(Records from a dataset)
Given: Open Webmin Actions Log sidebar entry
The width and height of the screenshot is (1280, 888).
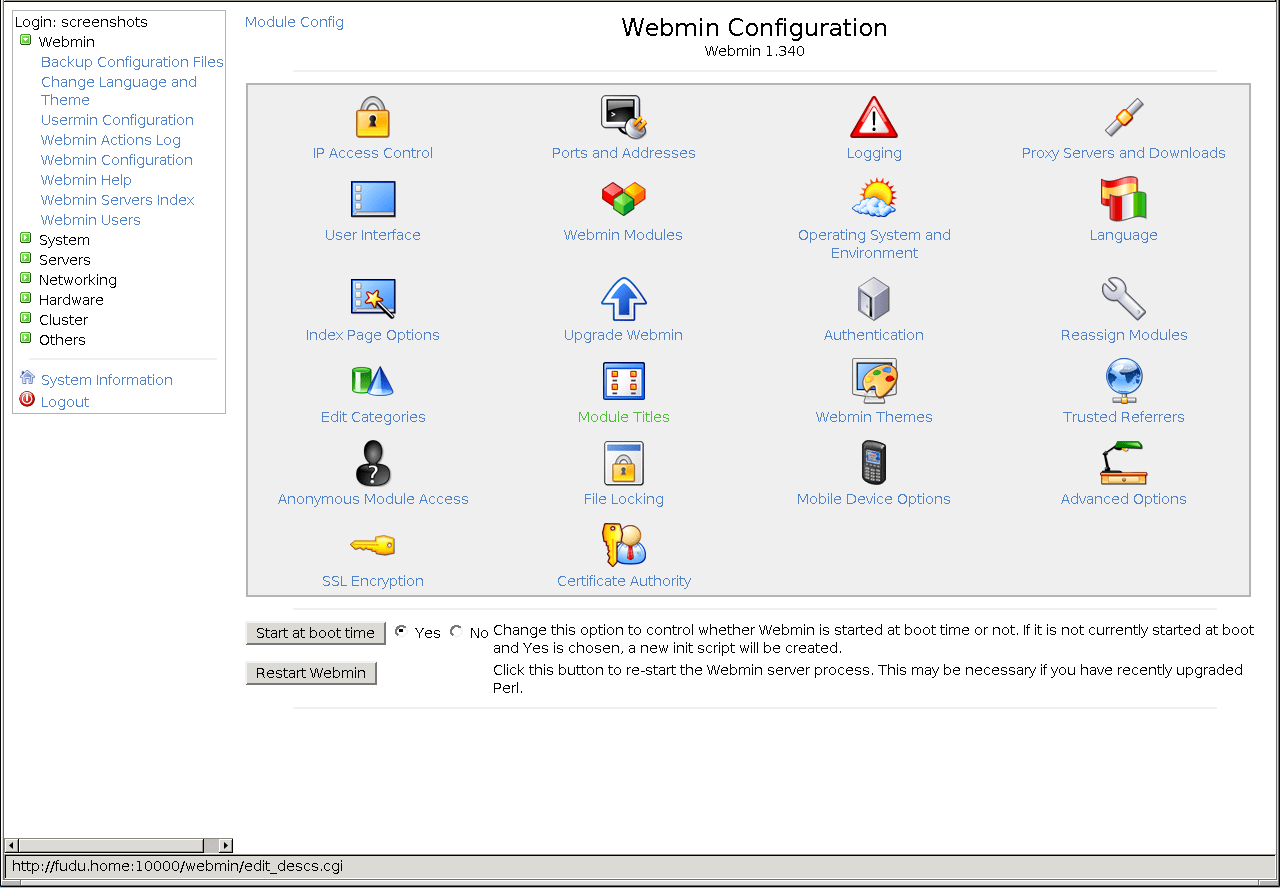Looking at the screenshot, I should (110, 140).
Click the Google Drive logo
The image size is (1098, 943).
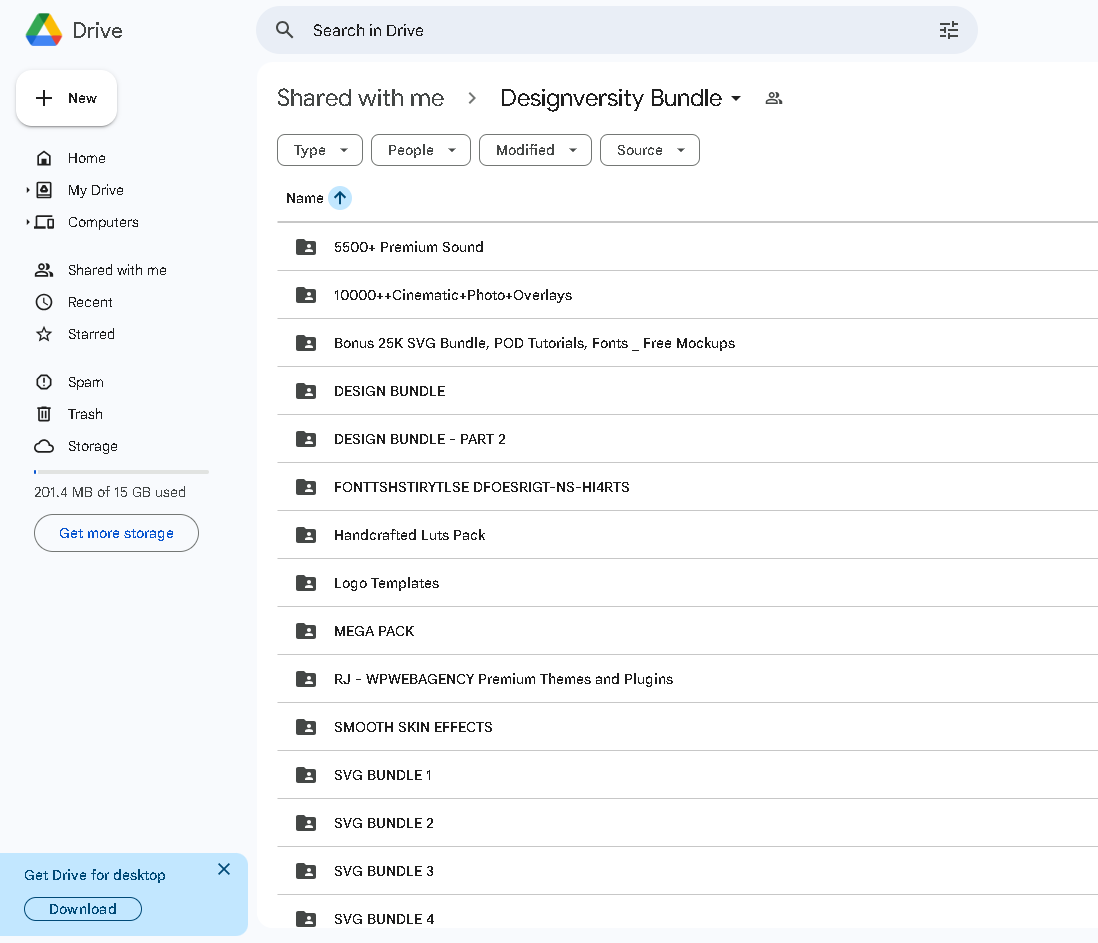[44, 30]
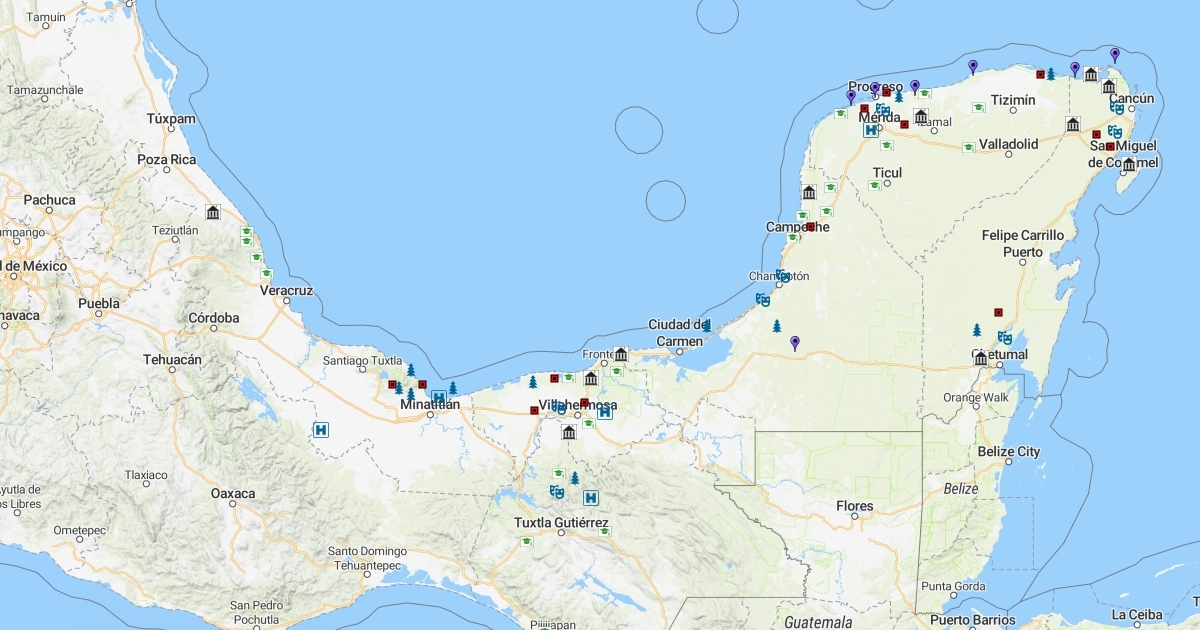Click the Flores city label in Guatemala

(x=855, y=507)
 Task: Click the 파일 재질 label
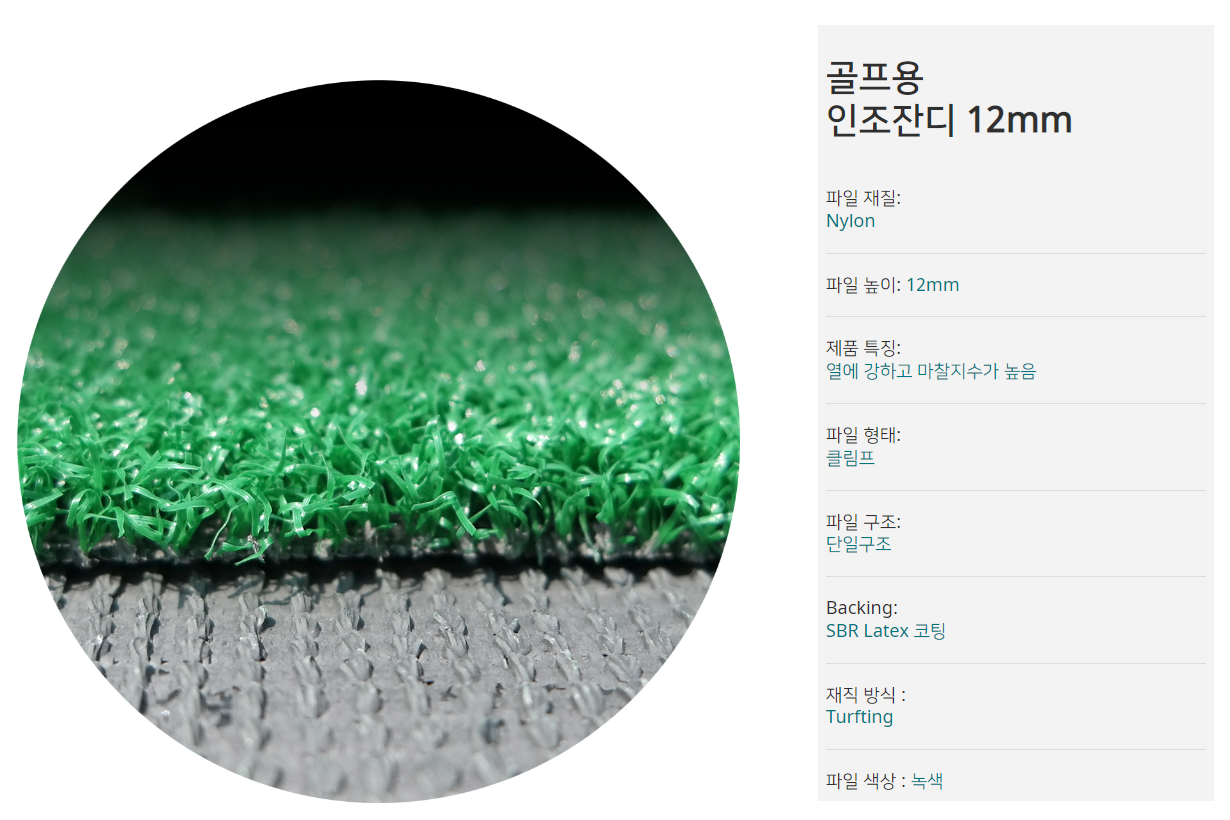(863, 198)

### Problem
What is needed is an exact copy of only the lines from the line containing "Click the Google Drive logo" through the last line of the entries, inclusive, without the pictures.

### The completed task
Click the Google Drive logo
The image size is (1098, 943).
[44, 30]
Click the Flores city label in Guatemala

(x=855, y=507)
 Task: Click the 파일 재질 label
(863, 198)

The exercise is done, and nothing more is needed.